SOURCE DOCUMENT:
Hi Guys - maybe you can look at another thread for this, though I've hardly read more than a bit of it. Try checking: http://www.kitchenknifeforums.com/showthread.php/299-My-favorite-color-is-BLUE!-A-patina-thread


----------



## Benuser (Aug 21, 2012)

Depending on steel reactivity, smell and finish, I force a heavier or lighter patina, fooling with different vinegars, mustards, cold or hot...
And I want the patina to feel smooth and look shiny.


----------



## Cutty Sharp (Aug 21, 2012)

Thanks for the responses so far, guys. (I doubt any of you have been girls, but can't tell for sure.)

Benuser, customfan - sounds like I should put you down for pro-patina. Chinacats you have already said you are.

Right, so the tally so far...

11 who generally like patinas
6 who say it depends on the blade, with no patina single-bevels preferred
9 who seem generally to prefer no patina

Almost equal so far!


----------



## JasonD (Aug 21, 2012)

obtuse said:


> patina, hides my bad sharpening.



What he said ^ 
Plus the blue looks sweet.


----------



## Andrew H (Aug 21, 2012)

Patina all the way.


----------



## [email protected] (Aug 21, 2012)

no patina... i'm trying to understand it and appreciate it though. but coming from japan it's hard to personally "like/love" it. i've never seen japanese chefs (both in traditional japanese restaurant and all others) with knives with patina. Shiner and well-kept their knives are, i more credit i automatically give for the chefs.


----------



## [email protected] (Aug 21, 2012)

Zwiefel said:


> It's very interesting to me that (some?) Asian cultures perceive patina as a hygiene issue...how do they feel about carbon steel cookware? or cast iron cookware?



I can only speak for the case in Japan, but there even carbon cookwares are kept really really well. they use those cookwares for things that are designed for, and thus preserving them in a good condition for a long long time... for instance, we have traditional "imono"(cast-metal objects) cookwares, and they are often used to boil water for traditional tea ceremonies. Not only people take great care, but also these cookwares contribute to the flavor (and probably nutrients such as iron) of green tea. Another example would be a square copper pan for cooking eggs. They are carbon, but by following instruction for how to care for it, you won't see rust....


----------



## panda (Oct 6, 2013)

definitely pro patina. reactivity is a VERY big drawback to carbon, and anything that reduces it is a win. does anyone know how to force a black patina on cladding? i know the core steel can get dark, but what about soft iron and stuff.


----------



## Fran Rendina (Oct 6, 2013)

No patina, but how do you keep your carbon from getting a patina? Some say flitz,


----------



## Brad Gibson (Oct 6, 2013)

never let the knife gain patina. it shows that you do not care for your tools enough!


----------



## toddnmd (Oct 6, 2013)

Brad Gibson said:


> never let the knife gain patina. it shows that you do not care for your tools enough!

DATA SECTION:
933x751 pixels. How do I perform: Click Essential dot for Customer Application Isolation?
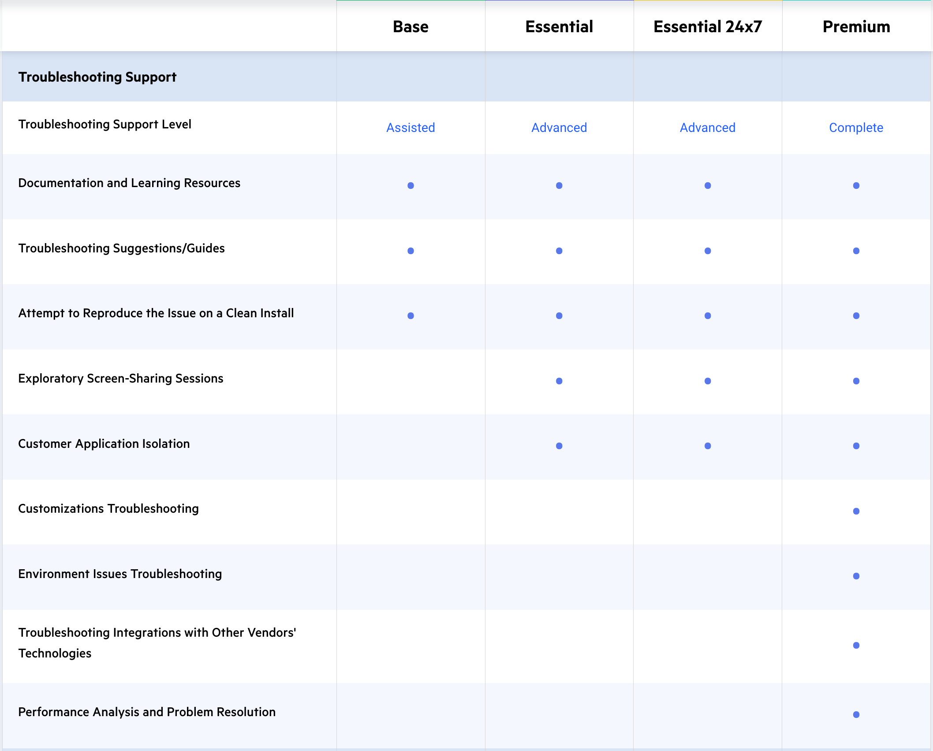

WRITTEN PROBLEM 1: In the knife patina thread, which users posted on Oct 6, 2013? List their names.
WRITTEN PROBLEM 2: Write what comes next in the knife patina thread, starting with toddnmd's reply after the quoted words from Brad Gibson.

EXPECTED OUTPUT 1: panda, Fran Rendina, Brad Gibson, toddnmd

EXPECTED OUTPUT 2:
I don't think it's that simple. Patina doesn't necessarily indicate a lack of care. I like the protective coating of a patina. Aesthetically, it's a matter of taste. To each his own.


----------



## split0101 (Oct 6, 2013)

Not a huge fan of patina, however if I had to choose between natural vs forced patina, I would choose natural.


----------



## Pensacola Tiger (Oct 6, 2013)

Brad Gibson said:


> never let the knife gain patina. it shows that you do not care for your tools enough!



Meh. Some knives, like Shigefusa and Kato, need a protective patina or they are too reactive with certain foods.

Having a patina on your blade does not indicate you are not caring for your tools.

Rick


----------



## stevenStefano (Oct 6, 2013)

Brad Gibson said:


> never let the knife gain patina. it shows that you do not care for your tools enough!



Yeah sure. And just stop eating a load of things you would have before


----------



## stereo.pete (Oct 6, 2013)

stevenStefano said:


> Yeah sure. And just stop eating a load of things you would have before


+1


----------



## Benuser (Oct 6, 2013)

Should I really remove the patina from my Hiromoto's?? And Dave's etching as an example of poor care??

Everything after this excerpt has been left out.